I remember saying goodbye to my dad last time I visited. We hugged and cried; like never before, he let himself be seen by me and I did too. I did not realize that I was becoming, right then and there, the keeper of that memory. My dad’s health has been deteriorating since and he remembers very little now. Though they are with him, he does not remember the cigarette butt volcanoes he used to make for us as children, making our eyes grow wide with wonder, he does not remember the Sunday mornings of ‘true stories’ he would tell us as we were snuggled under warm blankets, and he does not remember the starry winter nights when he would take me and my sister for long sled rides, all wrapped in blankets and staring at a sky that was as infinite as my belief that nothing could change my world.

Everything did, many times since. Life did. It is what life does.

That’s how it makes us keepers of memories. Oceans of them.

The Day of Today

OursIt  is the early morning drive to Shumway Lake that makes the day right. Little boy learns to paddle kayaks, canoes, dragon boats and swims in the lake during a week-long camp that fits our idea of learning. Outside. The road is all ours in bright early morning, a shiny grey ribbon snaking its way among hills of dry grass and lazy cows, so still they look like they’re painted on.

Today we play Strauss’s waltzes ever so quietly, just enough to make happy thoughts bounce. We talk about life on a farm… Could we, little boy asks? I wish so too, maybe we could. We plan for a garden of yummies, and chickens for eggs and days that would start with walking barefoot in dewy grass and would end with sweet smells of fruit ripening and the alluring songs of crickets. Because we’d have many of those.

StepsWe see a hawk take of flying over the lake, I spot a cloud shaped like a big dandelion head and I make a wish… To have this, the morning, the joy of sharing time, forever.

I drive back and have breakfast with the big boy. He’s growing, his jokes are too and his understanding of the world is humbling. This summer has been coffee-free but tiredness obliges this morning so I make one. Can I have a bit? Almost tall enough to look me in the eyes, he gets a nod and a smile. So we sit and chat and nothing can pull me back from cloud nine where I take temporary residence. How did we get here? We started small, with sleepless nights and small hands reaching for the ever protective nest of my body. His hands, his face, his bright eyes and dreams building as he speaks. Today is a gift. Every day is.

The day unfolds, I drive on what is now a busy road to pick up little boy.
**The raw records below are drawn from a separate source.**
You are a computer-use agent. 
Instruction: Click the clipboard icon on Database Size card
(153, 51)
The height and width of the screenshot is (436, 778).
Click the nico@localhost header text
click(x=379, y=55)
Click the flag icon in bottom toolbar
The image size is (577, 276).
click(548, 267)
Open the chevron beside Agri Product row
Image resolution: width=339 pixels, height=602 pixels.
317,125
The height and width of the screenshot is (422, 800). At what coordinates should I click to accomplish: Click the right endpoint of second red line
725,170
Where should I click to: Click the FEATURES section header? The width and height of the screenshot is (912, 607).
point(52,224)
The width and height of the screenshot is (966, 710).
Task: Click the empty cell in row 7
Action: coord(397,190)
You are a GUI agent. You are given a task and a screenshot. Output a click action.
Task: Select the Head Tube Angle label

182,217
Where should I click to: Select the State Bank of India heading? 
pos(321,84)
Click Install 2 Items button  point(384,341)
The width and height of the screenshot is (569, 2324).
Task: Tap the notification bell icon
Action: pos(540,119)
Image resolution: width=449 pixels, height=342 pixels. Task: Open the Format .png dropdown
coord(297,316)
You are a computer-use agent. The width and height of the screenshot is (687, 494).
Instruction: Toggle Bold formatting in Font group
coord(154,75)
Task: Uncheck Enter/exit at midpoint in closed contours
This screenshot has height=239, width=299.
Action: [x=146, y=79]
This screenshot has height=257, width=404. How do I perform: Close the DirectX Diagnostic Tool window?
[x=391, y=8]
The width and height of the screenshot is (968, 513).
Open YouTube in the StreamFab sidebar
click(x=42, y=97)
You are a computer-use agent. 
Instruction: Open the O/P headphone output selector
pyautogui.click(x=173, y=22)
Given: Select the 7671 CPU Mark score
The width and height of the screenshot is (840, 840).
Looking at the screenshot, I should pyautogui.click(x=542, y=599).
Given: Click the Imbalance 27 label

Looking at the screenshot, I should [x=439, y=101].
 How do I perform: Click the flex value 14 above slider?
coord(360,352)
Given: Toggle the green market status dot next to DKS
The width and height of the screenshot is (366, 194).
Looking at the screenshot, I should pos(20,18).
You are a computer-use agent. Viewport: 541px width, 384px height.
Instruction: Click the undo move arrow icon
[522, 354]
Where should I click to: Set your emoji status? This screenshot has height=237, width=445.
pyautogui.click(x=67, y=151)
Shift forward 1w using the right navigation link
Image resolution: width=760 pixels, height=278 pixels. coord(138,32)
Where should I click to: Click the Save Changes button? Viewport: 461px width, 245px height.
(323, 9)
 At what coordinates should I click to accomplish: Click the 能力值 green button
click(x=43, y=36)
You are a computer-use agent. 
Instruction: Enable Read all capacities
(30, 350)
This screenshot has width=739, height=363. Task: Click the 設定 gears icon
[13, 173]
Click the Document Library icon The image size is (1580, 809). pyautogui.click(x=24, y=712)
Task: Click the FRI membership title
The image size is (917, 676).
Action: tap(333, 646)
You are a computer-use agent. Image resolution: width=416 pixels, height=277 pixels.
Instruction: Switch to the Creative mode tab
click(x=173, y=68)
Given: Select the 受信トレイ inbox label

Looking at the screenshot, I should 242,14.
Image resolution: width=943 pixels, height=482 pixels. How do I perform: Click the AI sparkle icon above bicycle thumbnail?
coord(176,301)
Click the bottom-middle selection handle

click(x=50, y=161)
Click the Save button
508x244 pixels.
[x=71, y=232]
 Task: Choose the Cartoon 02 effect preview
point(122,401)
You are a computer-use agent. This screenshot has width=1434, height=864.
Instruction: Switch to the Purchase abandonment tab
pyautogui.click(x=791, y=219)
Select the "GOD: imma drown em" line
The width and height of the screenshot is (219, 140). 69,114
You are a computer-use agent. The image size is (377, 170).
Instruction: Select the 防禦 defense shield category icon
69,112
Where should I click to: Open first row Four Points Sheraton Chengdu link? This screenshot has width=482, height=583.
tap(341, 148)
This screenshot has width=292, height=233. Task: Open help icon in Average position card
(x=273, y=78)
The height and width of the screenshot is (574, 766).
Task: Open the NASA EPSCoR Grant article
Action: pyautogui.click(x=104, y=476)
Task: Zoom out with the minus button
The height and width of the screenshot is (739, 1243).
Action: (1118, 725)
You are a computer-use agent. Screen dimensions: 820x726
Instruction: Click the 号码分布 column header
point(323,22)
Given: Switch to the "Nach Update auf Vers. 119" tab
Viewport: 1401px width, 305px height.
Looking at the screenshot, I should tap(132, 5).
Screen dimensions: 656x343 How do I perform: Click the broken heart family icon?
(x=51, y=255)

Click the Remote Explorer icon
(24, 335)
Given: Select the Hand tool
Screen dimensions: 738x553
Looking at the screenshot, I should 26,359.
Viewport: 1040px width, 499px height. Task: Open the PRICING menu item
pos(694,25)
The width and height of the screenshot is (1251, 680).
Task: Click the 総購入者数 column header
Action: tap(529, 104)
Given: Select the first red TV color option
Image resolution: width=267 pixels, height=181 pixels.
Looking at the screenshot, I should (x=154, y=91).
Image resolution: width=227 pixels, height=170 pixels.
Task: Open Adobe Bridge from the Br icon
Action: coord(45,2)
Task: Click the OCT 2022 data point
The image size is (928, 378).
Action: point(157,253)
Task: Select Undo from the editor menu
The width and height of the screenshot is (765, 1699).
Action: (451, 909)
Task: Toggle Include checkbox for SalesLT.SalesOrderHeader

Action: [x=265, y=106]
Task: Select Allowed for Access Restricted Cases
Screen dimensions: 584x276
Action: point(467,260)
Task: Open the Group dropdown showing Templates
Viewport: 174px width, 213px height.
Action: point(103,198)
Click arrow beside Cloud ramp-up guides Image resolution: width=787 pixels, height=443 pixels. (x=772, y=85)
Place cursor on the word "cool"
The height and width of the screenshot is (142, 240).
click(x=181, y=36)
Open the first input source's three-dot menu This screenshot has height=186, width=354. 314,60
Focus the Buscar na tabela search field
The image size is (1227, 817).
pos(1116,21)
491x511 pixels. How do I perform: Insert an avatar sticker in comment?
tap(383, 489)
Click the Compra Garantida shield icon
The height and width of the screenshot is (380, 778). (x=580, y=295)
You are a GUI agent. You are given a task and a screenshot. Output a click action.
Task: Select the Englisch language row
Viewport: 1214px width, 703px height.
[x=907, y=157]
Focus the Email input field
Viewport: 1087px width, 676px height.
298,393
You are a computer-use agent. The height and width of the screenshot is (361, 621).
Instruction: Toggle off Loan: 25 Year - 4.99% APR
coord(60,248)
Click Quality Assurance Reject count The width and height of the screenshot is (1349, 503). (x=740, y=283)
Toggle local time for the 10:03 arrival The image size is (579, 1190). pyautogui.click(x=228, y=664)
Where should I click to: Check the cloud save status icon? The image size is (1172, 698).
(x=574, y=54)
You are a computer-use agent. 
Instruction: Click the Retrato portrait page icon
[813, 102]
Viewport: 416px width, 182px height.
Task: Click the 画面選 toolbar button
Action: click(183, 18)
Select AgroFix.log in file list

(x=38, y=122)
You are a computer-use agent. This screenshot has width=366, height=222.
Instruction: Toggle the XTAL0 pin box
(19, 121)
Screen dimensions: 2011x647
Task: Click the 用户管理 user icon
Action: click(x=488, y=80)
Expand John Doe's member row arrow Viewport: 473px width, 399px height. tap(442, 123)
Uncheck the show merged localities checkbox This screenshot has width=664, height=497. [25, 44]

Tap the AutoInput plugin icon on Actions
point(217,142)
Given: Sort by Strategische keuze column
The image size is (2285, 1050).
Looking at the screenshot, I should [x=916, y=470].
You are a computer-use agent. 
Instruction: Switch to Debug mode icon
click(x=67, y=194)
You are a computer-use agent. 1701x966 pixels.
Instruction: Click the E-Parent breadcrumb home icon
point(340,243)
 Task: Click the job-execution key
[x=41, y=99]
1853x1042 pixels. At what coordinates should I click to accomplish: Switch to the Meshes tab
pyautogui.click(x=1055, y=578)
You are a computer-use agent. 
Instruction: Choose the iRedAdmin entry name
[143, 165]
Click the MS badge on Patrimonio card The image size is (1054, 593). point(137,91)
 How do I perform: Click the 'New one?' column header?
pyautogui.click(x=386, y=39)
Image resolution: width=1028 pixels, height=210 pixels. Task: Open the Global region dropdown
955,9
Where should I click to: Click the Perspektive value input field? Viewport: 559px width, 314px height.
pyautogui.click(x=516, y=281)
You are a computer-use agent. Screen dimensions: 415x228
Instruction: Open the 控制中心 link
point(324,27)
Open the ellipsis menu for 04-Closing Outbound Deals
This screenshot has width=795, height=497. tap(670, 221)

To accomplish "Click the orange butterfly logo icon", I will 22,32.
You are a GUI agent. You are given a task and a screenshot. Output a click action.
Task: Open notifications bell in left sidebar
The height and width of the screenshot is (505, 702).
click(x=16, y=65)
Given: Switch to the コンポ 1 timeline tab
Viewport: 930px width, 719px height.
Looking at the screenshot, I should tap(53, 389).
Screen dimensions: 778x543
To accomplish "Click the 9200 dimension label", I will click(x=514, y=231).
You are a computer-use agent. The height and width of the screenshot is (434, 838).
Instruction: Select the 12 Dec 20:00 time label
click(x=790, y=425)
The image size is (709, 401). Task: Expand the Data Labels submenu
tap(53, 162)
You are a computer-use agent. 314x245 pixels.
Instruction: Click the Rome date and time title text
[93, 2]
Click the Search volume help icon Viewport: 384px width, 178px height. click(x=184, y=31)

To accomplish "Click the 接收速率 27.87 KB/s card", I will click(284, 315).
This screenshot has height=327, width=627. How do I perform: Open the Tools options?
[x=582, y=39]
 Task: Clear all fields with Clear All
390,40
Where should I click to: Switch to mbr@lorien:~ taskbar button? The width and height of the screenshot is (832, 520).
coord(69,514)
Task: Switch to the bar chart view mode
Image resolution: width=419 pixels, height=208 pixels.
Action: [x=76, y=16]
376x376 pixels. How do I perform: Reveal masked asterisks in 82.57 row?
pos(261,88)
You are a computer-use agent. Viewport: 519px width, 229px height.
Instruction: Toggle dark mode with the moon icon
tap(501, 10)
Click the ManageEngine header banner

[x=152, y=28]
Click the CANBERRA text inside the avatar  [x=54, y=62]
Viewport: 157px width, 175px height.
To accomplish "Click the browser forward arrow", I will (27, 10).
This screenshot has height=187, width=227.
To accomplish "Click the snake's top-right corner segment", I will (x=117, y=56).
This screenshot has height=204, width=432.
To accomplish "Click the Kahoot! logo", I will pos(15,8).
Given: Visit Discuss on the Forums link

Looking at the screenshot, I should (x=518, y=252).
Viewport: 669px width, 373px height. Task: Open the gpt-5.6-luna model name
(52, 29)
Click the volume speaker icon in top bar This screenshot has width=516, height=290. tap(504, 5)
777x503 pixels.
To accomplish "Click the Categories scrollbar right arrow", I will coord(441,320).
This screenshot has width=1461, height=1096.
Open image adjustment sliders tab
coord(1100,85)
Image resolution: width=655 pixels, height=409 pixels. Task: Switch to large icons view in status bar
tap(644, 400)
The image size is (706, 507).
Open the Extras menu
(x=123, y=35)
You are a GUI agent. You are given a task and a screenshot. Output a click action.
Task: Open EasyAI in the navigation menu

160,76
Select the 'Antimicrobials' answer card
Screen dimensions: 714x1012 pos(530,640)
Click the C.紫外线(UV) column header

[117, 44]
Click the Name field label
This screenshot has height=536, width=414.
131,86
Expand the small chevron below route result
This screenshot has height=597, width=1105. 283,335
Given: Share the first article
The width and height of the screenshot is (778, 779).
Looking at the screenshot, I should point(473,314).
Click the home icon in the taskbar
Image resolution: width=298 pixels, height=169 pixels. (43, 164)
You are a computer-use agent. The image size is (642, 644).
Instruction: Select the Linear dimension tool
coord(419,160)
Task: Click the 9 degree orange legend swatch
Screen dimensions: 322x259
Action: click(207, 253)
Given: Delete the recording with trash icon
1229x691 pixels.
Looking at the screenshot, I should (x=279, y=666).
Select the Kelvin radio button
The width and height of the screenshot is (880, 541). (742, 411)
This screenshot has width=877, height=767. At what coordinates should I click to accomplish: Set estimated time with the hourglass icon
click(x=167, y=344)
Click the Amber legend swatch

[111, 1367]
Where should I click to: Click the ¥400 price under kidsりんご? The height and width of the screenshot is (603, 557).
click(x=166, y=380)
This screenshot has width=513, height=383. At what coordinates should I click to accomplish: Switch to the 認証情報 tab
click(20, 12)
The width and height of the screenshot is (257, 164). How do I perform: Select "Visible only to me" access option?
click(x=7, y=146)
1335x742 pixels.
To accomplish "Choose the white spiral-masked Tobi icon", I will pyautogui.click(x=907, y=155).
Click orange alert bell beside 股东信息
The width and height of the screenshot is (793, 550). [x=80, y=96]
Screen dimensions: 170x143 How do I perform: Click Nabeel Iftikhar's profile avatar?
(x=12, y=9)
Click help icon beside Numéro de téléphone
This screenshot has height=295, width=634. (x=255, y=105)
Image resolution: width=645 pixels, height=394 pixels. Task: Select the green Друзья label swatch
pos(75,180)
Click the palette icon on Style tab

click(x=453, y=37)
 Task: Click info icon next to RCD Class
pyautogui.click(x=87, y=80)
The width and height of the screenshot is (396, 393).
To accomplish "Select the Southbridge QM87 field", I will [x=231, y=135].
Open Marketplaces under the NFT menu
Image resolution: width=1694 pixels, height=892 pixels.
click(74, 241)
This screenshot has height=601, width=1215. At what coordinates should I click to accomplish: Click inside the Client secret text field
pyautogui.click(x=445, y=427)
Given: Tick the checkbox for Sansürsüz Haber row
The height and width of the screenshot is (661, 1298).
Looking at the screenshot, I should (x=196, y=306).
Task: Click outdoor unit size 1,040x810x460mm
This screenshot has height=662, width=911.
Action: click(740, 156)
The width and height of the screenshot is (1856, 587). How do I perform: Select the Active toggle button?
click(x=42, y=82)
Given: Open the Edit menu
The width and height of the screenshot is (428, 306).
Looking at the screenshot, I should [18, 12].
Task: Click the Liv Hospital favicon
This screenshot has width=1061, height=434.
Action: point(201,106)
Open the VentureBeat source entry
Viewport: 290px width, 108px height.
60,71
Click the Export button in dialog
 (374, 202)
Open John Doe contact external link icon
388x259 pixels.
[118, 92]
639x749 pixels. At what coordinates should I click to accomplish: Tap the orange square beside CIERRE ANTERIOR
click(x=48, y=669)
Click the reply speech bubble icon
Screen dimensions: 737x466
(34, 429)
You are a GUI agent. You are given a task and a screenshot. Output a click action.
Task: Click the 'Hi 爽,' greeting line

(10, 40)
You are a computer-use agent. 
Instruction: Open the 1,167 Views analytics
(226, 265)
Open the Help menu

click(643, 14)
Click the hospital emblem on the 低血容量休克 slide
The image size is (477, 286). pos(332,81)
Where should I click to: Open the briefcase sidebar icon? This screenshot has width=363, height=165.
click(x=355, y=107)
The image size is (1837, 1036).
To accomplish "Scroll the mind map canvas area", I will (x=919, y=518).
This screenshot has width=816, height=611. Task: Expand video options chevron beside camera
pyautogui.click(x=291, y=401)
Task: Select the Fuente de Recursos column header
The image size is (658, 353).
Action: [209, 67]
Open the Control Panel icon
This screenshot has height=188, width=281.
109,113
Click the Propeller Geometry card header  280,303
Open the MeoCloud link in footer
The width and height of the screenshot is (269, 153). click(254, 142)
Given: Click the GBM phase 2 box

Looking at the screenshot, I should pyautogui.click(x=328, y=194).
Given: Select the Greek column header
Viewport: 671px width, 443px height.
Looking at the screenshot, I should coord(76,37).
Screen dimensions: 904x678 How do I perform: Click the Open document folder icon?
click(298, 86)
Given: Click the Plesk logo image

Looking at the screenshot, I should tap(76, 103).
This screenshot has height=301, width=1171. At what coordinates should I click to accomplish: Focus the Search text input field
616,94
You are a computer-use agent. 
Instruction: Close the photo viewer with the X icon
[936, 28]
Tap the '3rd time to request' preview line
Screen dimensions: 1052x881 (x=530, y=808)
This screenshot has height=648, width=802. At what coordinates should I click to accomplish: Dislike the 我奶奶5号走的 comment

We play near the lake first, it’s sweltering hot and little boy explodes in laughter as we play a silly hanging ball game. it’s like those times when I go in the garden to pick but a handful of ripe harvest for dinner but there’s so much I don’t know where to put it so I balance with my arms full, dropping some and feeling grateful for bounty. Here is the same. Boy, sun, laughter, the bounty I have so much of…

The day turns hot, so we hide from the sun. Boys play with trains and Lego. Loud laughter, whispers, jokes only they can hear, all the silliness you can fit in a house as small as ours and in a world as big as the one they build for me every day.

In late evening, with the sun lost behind the horizon, we take a walk. The park is a block away, and barefoot is the way to go. The boys roll in soft grass, there’s so much laughter it paints the whole park joyful and there’s nothing sweeter than seeing their eyes squinting with too much fun from behind shiny blades of grass. That’s a treat you cannot have every day, joy and laughter are often finicky with growing children, moods swing and feet stomp… Not now, not today, not during the summer that has been ours completely, every day, every sunset and every bucket of laughter.

There’s a recipe for saving summer you know… You collect joy, like a thread you’d roll up in a ball… to have later, to make warmth out of, shelter for the days when there the grass will be there but the boys too big to play… If you’re there, every day, it’ll take a while, they grow slower, they like to stay a little bit longer too… Here, now. That magic world I cannot have enough of.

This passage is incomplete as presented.